Morgan Stanley Warns of 5% Market Correction Amid Slowing Fund Inflows

Written byAinvest
Friday, Jul 18, 2025 1:18 am ET2min read
Aime RobotAime Summary

- Morgan Stanley warns U.S. stock inflows slowed in July, risking a 5% short-term correction amid key end-month events.

- Retail fund inflows dropped from $350M to current levels, while systematic buying may halve to $250M by month-end.

- Upcoming Fed decisions, tariffs, and 40% of S&P 500 firms reporting earnings could amplify market volatility risks.

- Despite short-term risks, analysts remain optimistic about 2026 growth, noting S&P 500's $11.5T April recovery and moderate hedge fund exposure.

Morgan Stanley's quantitative analysts have observed a deceleration in capital inflows into the U.S. stock market during the latter half of July. This slowdown in passive fund inflows, combined with several significant events expected to occur by the end of the month, could potentially trigger a short-term market correction of around 5%.

The analysts note that the momentum of the recent market rebound has weakened. The daily inflow of retail funds has decreased from 350 million dollars at the beginning of the month to the current level. This deceleration in fund inflows, coupled with the upcoming catalysts, could make the market more vulnerable to external shocks. The analysts caution that any negative factors, such as disappointing earnings reports, unfavorable macroeconomic data, or adverse changes in trade policies, could exacerbate this situation and lead to a more significant market adjustment.

Despite the potential for a short-term correction, the overall outlook remains optimistic. The analysts believe that any market pullback will be brief and present an attractive entry point for investors to capitalize on the anticipated earnings growth. The recent market rally, driven by the resilience of U.S. corporations and the economy in the face of uncertain trade policies, has added approximately 11.5 trillion dollars to the market value of the S&P 500 index. This surge follows a period of volatility in early April, when the index was on the brink of a bear market due to widespread tariffs imposed by the administration.

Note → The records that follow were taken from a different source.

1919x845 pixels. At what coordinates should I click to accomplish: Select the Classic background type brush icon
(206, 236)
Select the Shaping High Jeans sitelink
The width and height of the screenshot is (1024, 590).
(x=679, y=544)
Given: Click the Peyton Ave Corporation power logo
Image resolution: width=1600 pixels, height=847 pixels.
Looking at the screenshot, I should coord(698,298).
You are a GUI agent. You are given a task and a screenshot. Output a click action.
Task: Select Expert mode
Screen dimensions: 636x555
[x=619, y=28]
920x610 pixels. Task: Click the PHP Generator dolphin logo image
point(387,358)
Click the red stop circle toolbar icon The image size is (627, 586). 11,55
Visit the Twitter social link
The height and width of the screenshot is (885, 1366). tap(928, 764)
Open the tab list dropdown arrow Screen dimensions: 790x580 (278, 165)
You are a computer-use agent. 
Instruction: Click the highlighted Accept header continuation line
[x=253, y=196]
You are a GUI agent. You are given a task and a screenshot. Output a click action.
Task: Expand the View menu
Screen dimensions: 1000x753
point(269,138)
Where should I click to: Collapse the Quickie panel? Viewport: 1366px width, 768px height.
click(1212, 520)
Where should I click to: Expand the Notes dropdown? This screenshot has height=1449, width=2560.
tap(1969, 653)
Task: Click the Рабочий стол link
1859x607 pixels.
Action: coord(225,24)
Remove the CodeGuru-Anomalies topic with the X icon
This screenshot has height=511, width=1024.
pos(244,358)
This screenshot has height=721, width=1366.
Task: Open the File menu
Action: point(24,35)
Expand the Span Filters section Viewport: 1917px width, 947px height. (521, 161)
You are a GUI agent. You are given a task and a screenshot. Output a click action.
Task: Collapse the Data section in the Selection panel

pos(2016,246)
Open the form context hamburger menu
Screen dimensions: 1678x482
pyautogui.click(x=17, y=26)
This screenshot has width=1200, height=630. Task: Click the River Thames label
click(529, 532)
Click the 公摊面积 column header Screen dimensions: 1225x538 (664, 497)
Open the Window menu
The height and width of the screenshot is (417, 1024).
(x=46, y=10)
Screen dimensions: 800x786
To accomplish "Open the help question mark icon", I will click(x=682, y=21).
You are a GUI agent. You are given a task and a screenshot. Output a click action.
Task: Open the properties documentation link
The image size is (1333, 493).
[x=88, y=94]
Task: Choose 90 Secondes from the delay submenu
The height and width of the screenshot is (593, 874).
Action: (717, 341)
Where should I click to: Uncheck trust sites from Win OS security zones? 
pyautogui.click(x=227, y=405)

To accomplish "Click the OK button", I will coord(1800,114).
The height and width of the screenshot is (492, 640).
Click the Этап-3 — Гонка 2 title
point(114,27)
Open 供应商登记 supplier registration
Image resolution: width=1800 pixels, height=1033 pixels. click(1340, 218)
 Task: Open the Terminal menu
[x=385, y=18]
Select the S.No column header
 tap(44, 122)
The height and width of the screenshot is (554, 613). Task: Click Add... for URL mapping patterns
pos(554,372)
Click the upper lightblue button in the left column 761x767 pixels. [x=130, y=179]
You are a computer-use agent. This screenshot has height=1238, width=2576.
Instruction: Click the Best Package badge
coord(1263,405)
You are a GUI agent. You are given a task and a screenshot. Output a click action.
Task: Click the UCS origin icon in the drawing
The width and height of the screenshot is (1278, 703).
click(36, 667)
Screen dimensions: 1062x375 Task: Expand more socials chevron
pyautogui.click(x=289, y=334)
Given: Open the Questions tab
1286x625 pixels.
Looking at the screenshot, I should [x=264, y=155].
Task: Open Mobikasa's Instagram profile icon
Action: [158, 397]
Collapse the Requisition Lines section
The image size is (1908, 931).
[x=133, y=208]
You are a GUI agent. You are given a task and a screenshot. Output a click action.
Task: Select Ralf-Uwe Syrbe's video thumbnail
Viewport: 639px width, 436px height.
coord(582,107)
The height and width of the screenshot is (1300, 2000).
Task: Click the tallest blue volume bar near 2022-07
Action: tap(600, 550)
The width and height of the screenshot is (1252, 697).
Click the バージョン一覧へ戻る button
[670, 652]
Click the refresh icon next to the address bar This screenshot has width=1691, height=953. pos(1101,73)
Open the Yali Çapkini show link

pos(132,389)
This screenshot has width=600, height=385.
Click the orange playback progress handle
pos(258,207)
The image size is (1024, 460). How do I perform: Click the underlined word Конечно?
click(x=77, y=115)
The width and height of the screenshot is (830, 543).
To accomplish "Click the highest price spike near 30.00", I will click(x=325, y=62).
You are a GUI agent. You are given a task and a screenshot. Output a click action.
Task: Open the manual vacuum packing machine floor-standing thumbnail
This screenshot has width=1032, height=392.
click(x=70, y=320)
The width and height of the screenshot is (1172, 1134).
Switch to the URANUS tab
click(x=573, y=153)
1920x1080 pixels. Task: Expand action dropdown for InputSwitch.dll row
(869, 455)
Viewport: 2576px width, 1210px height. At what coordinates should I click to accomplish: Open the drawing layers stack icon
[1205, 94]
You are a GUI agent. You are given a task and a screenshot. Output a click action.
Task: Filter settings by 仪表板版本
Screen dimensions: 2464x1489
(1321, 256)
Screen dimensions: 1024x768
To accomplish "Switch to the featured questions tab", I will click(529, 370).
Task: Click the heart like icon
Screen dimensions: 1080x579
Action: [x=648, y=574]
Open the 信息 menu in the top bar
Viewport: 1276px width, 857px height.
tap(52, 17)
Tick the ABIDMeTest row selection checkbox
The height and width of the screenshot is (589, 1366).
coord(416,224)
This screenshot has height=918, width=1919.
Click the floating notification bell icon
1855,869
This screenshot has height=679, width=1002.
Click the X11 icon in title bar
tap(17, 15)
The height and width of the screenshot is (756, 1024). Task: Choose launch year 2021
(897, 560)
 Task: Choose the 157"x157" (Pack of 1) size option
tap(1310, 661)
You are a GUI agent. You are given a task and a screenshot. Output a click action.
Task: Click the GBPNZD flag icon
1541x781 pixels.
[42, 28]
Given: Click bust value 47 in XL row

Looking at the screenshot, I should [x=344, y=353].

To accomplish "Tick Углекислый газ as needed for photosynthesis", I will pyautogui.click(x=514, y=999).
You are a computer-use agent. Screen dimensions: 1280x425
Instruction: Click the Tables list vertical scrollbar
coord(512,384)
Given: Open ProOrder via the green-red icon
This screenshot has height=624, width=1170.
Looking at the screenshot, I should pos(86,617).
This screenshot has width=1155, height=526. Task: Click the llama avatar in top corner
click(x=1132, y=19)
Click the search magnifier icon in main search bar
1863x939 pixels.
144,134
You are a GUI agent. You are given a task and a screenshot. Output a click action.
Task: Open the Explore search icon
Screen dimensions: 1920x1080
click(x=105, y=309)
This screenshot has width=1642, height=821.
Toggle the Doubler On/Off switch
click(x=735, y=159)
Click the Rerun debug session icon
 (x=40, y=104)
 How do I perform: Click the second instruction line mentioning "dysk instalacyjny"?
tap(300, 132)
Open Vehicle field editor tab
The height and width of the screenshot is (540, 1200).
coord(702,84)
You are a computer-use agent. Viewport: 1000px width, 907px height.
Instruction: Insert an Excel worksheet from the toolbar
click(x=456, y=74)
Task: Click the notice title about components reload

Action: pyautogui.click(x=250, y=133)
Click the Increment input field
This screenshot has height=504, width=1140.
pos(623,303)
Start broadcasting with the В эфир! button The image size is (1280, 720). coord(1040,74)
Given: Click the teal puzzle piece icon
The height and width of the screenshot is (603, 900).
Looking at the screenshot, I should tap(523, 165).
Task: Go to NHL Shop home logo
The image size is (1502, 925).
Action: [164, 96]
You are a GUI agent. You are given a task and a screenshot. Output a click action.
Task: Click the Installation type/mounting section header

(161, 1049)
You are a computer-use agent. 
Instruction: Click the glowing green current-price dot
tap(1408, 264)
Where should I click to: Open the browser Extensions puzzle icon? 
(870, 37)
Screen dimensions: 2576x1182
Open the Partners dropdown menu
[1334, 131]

The analysts anticipate that the third quarter could be a period of heightened risk as the impact of tariffs begins to reflect in sales costs. However, they expect this effect to be temporary, with investors quickly shifting their focus to the anticipated growth in 2026. The analysts emphasize that despite the uncertainty surrounding trade policies, the market is expected to continue its upward trajectory. They highlight that the market has already bottomed out in April, with all indicators showing a sharp turnaround and exceeding expectations.

In addition to the slowdown in retail fund inflows, the analysts also note a potential decrease in systematic strategy buying. While systematic strategies have been significant buyers in the past week, maintaining a daily purchase volume of over 500 million dollars, this is expected to halve to 250 million dollars by the end of the month. Furthermore, many companies are currently in a stock buyback blackout period, which is expected to ease by early August. This could potentially add to the market's vulnerability during this period.

On the other hand, hedge funds' net exposure remains at a moderate level, providing some support to the market. With net exposure currently at 51%, which is at the historical median, and U.S. long-short strategies having recorded a 4.9% gain so far this year, there is room for further increases in exposure. This suggests that hedge funds may need to increase their holdings before the market turns downward, potentially driving a "higher first, then lower" dynamic. Additionally, in the event of a market downturn, traders' gamma exposure is expected to increase, which could provide further support to the market.

Looking ahead to the end of the month, several potential market-moving events are on the horizon. These include the Federal Reserve's decision, the non-farm payroll data release, and the approaching deadline for tariffs. More importantly, companies representing 40% of the S&P 500's market capitalization are scheduled to release their earnings reports in the last week of July. Historical data suggests that when a large number of high market capitalization companies release their earnings on the same day, the S&P 500's absolute return tends to be larger and slightly negative. Additionally, there is an estimated 170 million dollars of asset allocation supply pressure expected. The combination of these factors could trigger a market correction if there is any noise from earnings reports, macroeconomic data, or changes in trade policies.